A Divine Graduation

In late May 1986, I was in the office of a rather stern Thad Seymour as he delivered the news that I would not be graduating.

by Jay Werba ’86 | illustration by Brian Ajhar

Illustration by Brian Ajhar

I hadn’t fulfilled my PE requirements. Thad told me that I was the son of an unprintable epithet who had simply run out of rope, which I interpreted as meaning there was still some rope left. I told him I would cling tenaciously to it and see him on the graduation stage. He replied that the chances were “one in a hundred.”

“I’ll take your odds,” I said. “And I’ll see you there.”

What Thad hadn’t realized was that my situation was really much more dire. The PE problem was simple to deal with. I contacted a doctor who wrote a note suggesting that physically exerting myself could be grave. Much more serious, however, was the fact that I was failing Astronomy. The only way I could graduate was if I passed the final exam. No doctor’s excuse could help me there.

I had always been weak in science and math, so I delayed taking that requirement until my final semester. But when it came time to choose classes, the nutrition course I had planned to take wasn’t available.

Scanning the list of available science classes, I came across Astronomy, taught by Professor John Ross. I had always been a huge fan of Star Trek, with a particular affinity for Mr. Spock, so I signed up.

Astronomy class was nothing like Star Trek.

The textbook was a massive tome. Terms like “lenticular galaxies,” “astronomical units,” and “quantum chromodynamics” were bandied about. There was a significant amount of complex math. I was completely lost.

Sister Kate Gibney, a Rollins administrator who was also a Catholic nun, had taken a special interest in my case. She was aware that I might not graduate on time, and she knew I was failing Astronomy. She came up with a rather divine plan. She told me to pray to St. Jude, the saint of impossible cases, and ask for a miraculous intervention.

“I don’t care if you don’t believe,” she said, reading the incredulous look on my face. “Just do it!”

The night before the exam, I realized studying was futile. I decided to take Sister Kate’s advice instead. A prayer certainly couldn’t hurt, right? I got on my knees. “St. Jude, this is clearly an impossible case. Please help me pass my Astronomy exam tomorrow. Amen.”
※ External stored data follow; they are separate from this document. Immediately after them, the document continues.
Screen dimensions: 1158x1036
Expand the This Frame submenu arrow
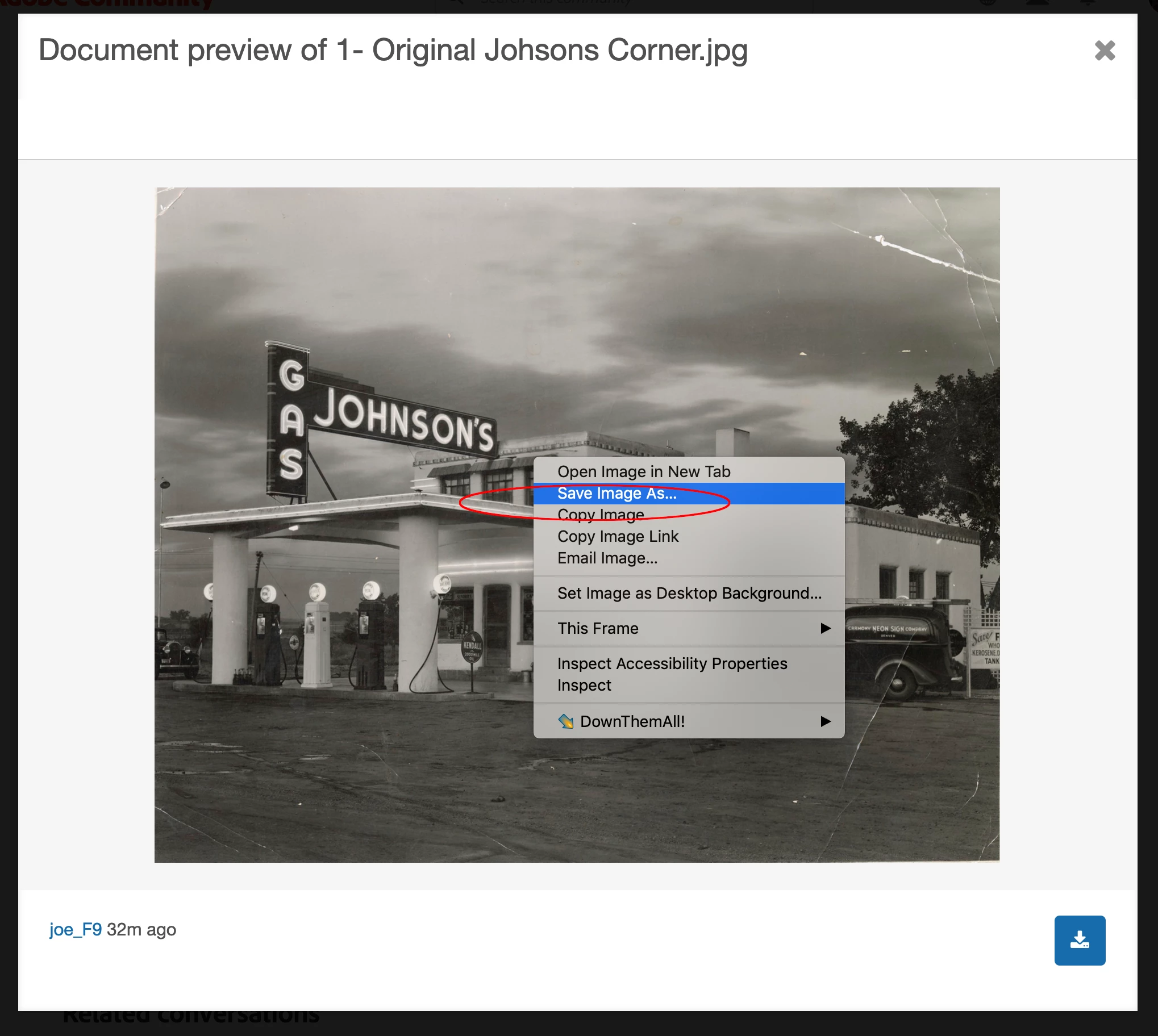coord(825,628)
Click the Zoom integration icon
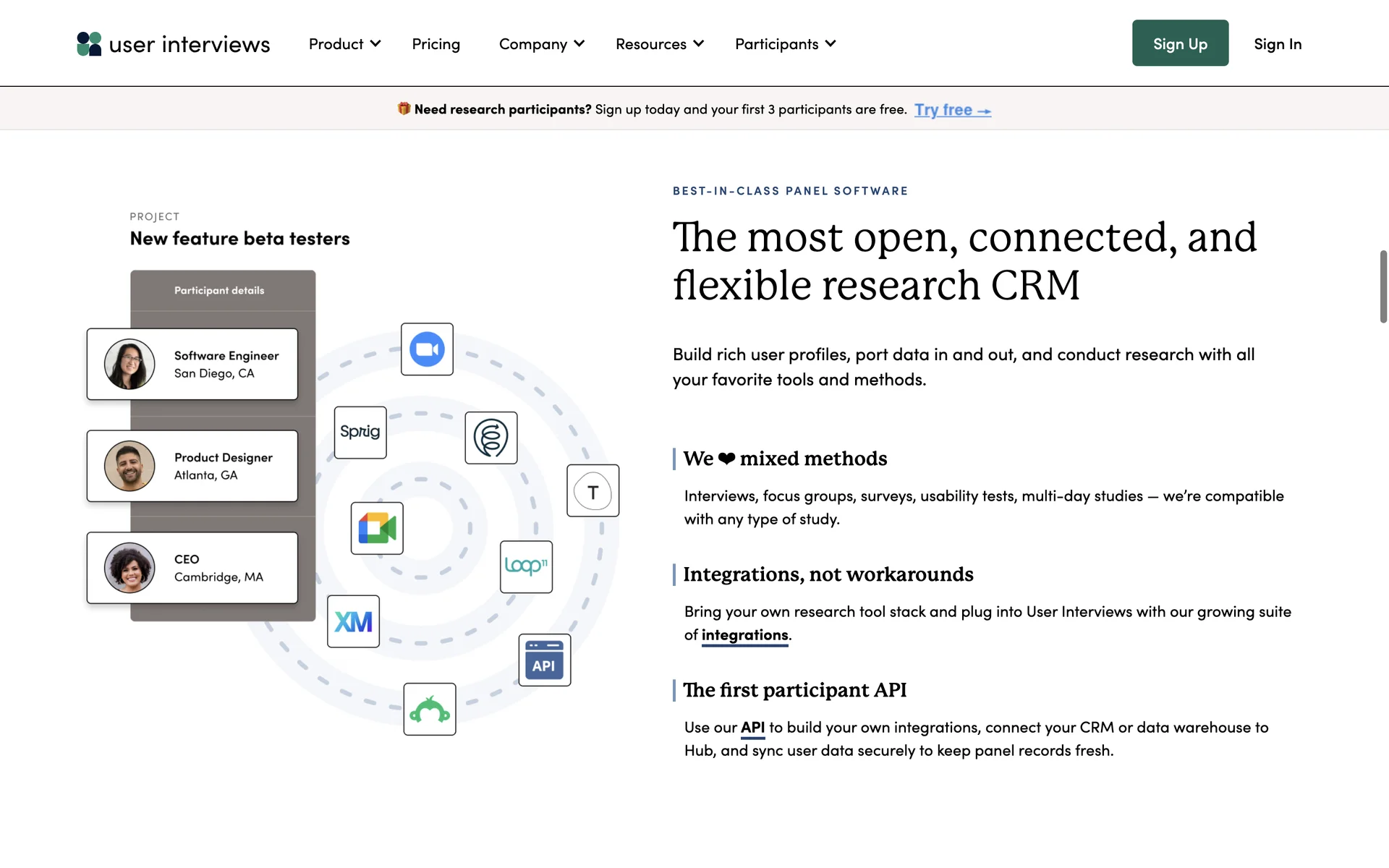The width and height of the screenshot is (1389, 868). coord(427,349)
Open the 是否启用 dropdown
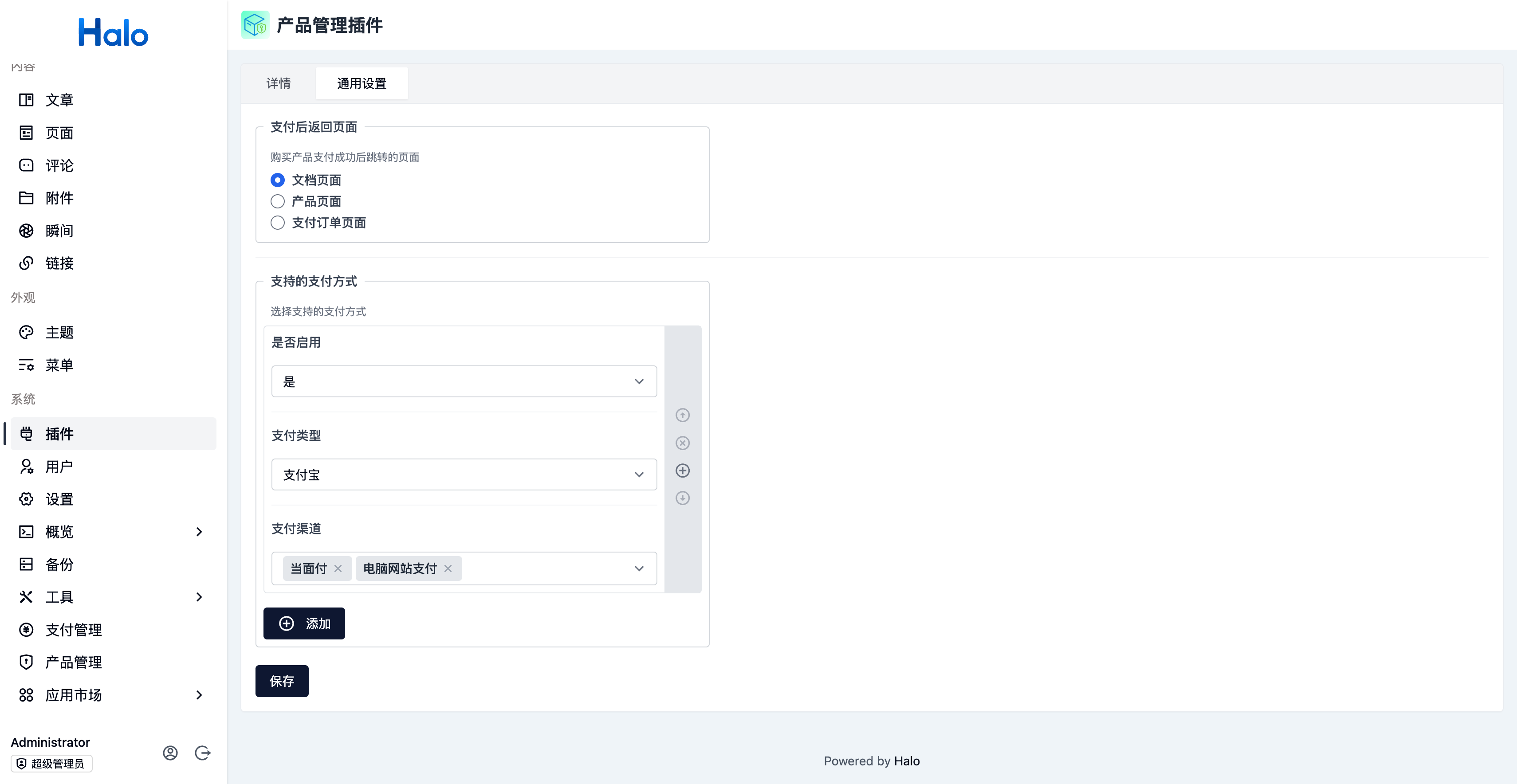This screenshot has height=784, width=1517. [x=464, y=381]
The exam consisted of 300 multiple-choice questions, and I finished in about 30 minutes. (I later found out that some students took longer than three hours.)
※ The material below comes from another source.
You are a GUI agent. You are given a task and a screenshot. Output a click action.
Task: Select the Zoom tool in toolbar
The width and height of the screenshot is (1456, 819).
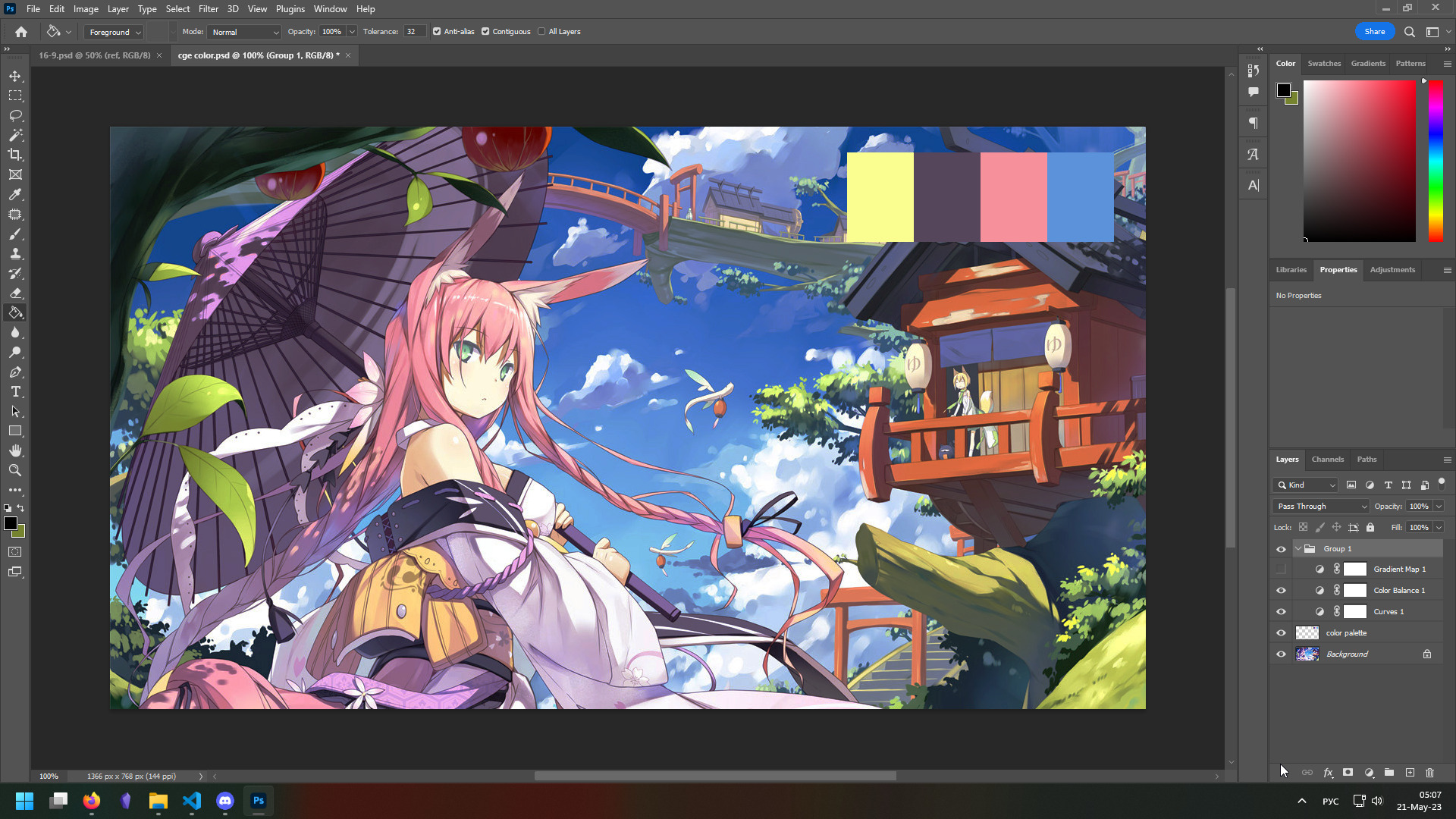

After I completed the exam, I climbed on top of my table, which was in the back, and I jumped from table to table until I reached the front of the room. I hopped off the last table, landing right in front of Dr. Ross, and handed him the exam that I knew I had failed. “See you next year, Dr. Ross,” I said as I walked out of the room.

Two days later, I got a phone call from Sister Kate. She asked if I was sitting down.
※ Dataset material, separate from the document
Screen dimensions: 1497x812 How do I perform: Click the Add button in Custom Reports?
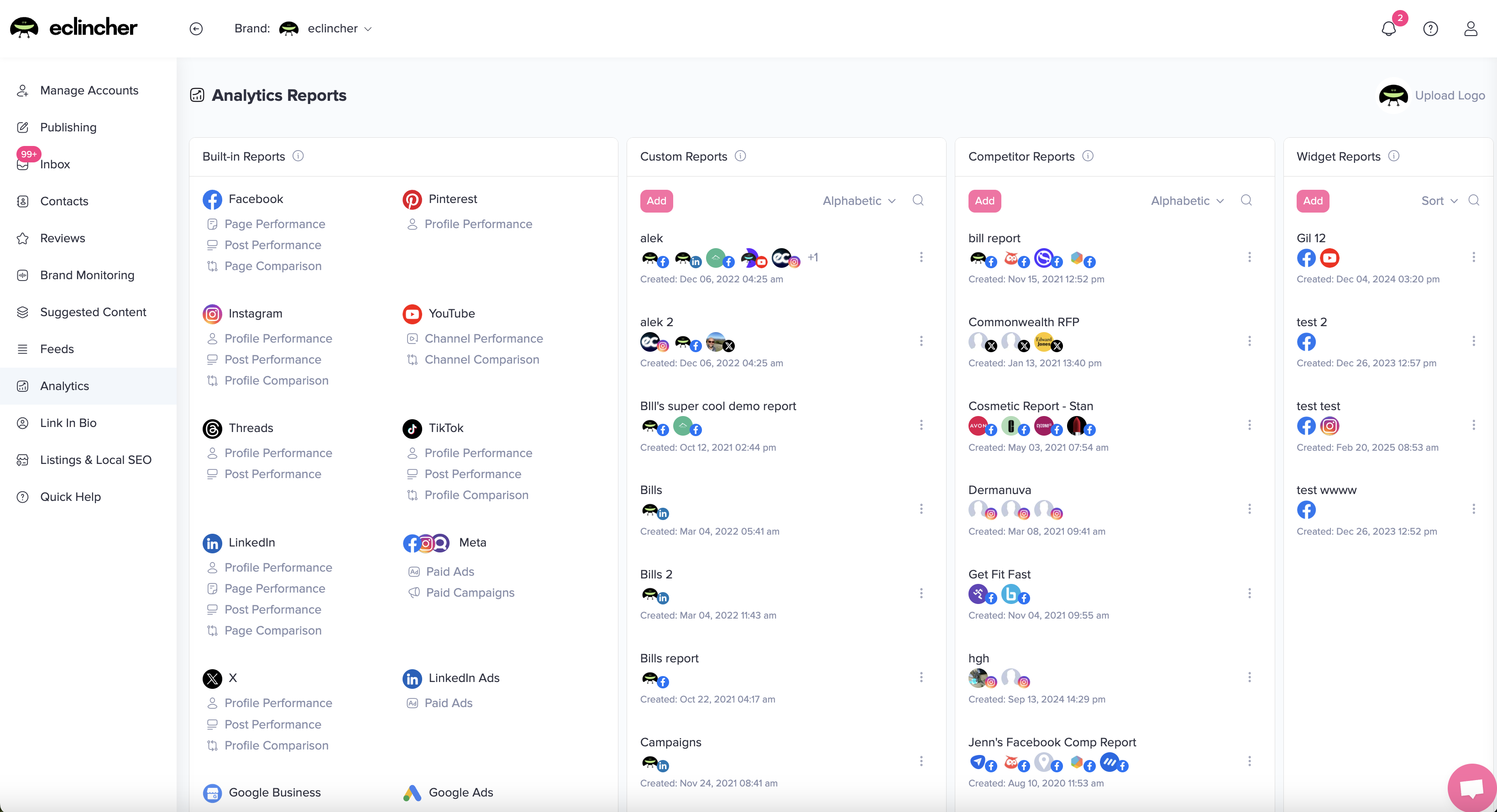(x=656, y=200)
“You passed,” she said. “Not only did you pass, but you passed with a high grade. You are the only borderline student to pass the exam and go on to pass the class.”

On graduation day, May 25, 1986, my name did not appear in the program—it was assumed that I would not be graduating. As my name was called, I walked slowly across the stage until I faced Thad. He handed me my diploma. “One in a hundred, one in a hundred,” he said, with an unmistakable twinkle in his eye.

About 10 years later, I was visiting Winter Park and was in the CD store on Park Avenue when I heard the unmistakable sound of Dr. Ross’ voice. We started talking about that class long ago. I had always wondered if I had really passed the exam or if Dr. Ross had simply passed me to send me on my way. When I asked him, he said he would never pass a student who did not earn it. I had indeed passed the exam.

All these years later, this story still seems unbelievable. It was either an incredible string of luck that allowed me to correctly guess the vast majority of 300 questions, or it was the intervention of St. Jude guiding my hand as I penciled in those bubbles. If the latter is the case, which I choose to believe, then it certainly was a miraculous graduation.

Jay Werba ’86 went to graduate school in his 30s, where he learned he did not need any heavenly intervention in his coursework, and graduated with a 4.0 GPA. He currently teaches in Islamabad, Pakistan. His goal as an educator is to get kids hooked on reading before activities like television, shopping malls, and computer games take total and absolute control.